- TASK INSTRUCTIONS: Would you filter these records and copy every line that has the word "Ремкомплекты"?

- DATA FOR THIS EXERCISE:
BEGIN
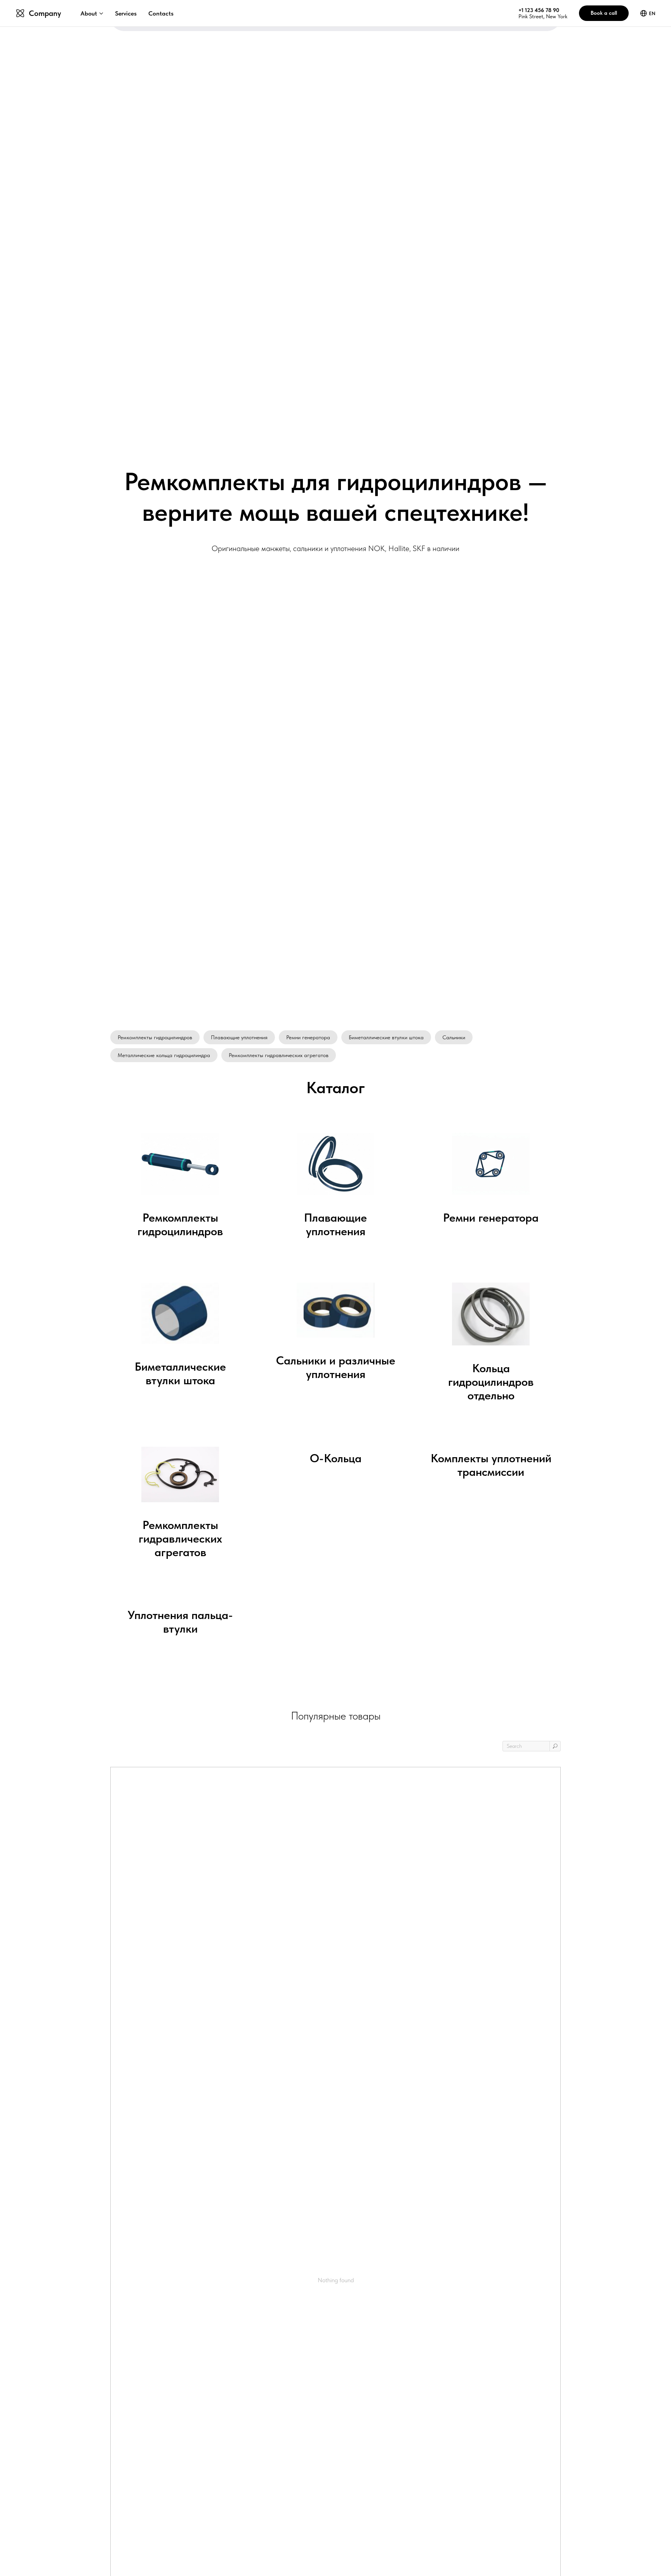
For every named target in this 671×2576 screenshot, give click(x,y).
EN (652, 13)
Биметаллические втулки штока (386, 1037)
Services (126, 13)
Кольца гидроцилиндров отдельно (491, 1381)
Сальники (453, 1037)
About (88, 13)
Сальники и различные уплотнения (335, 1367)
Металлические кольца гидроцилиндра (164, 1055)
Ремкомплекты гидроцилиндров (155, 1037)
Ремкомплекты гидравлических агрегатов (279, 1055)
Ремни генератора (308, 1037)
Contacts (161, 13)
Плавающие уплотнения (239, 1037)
END
BEGIN
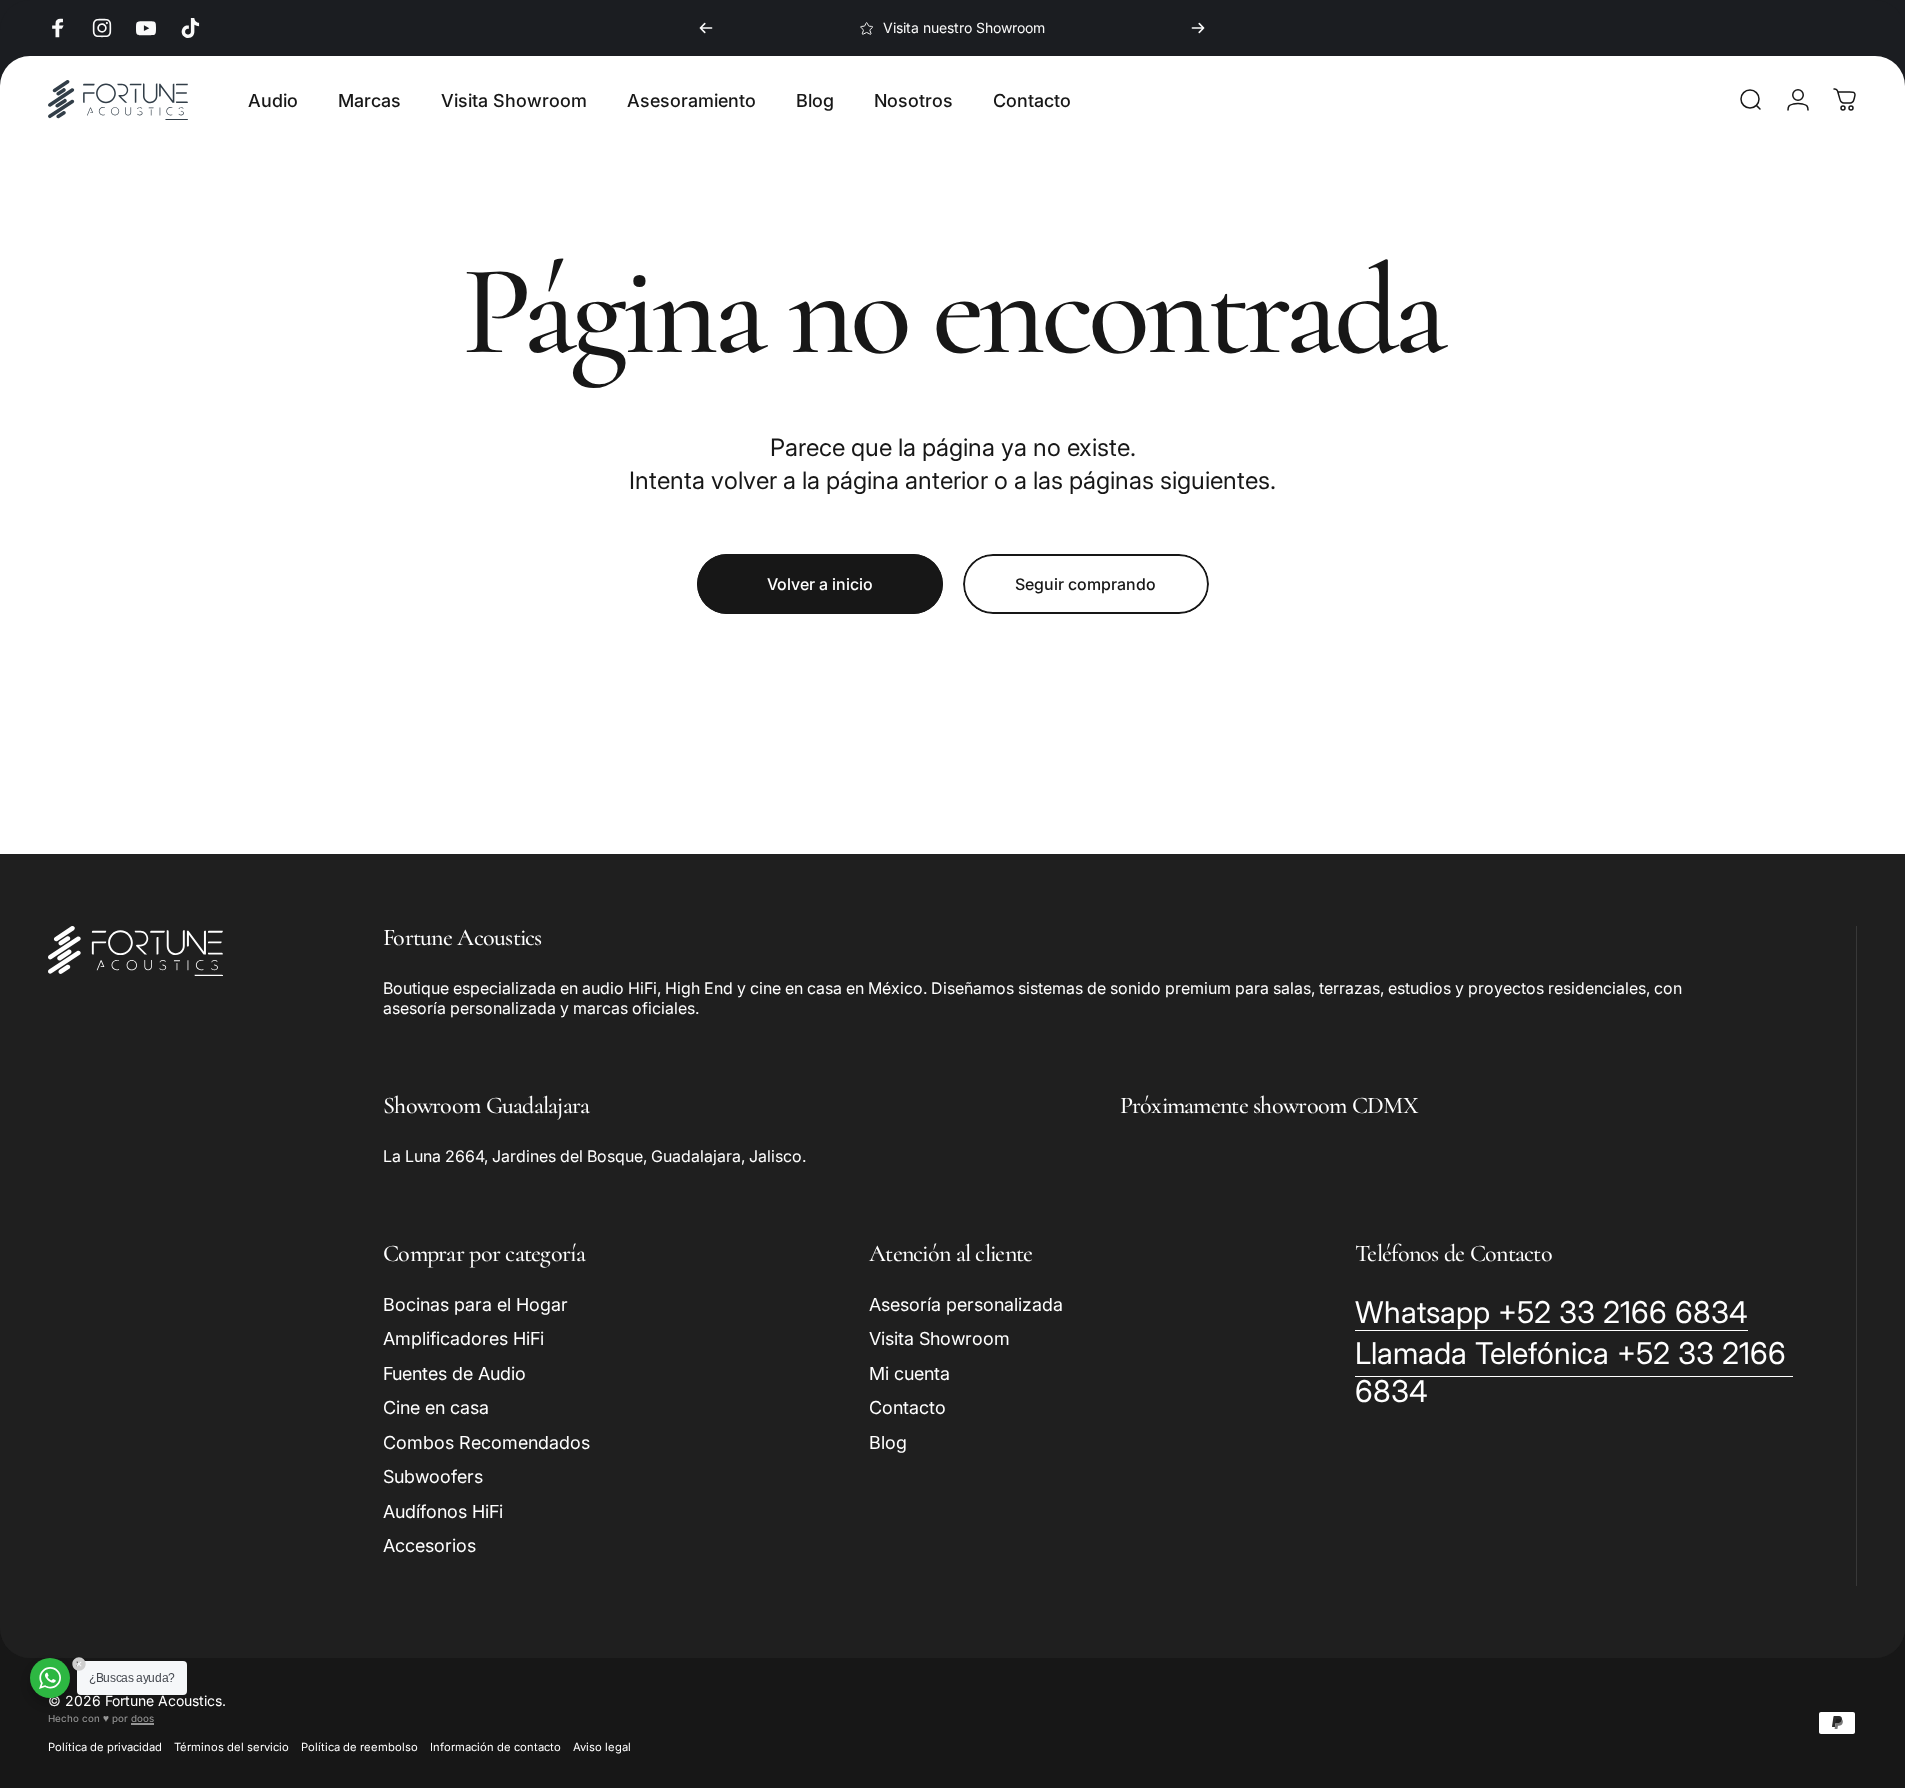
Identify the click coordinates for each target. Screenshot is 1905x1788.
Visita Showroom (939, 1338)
END
- WORKED SOLUTION:
Ремкомплекты гидроцилиндров (155, 1037)
Ремкомплекты гидравлических агрегатов (279, 1055)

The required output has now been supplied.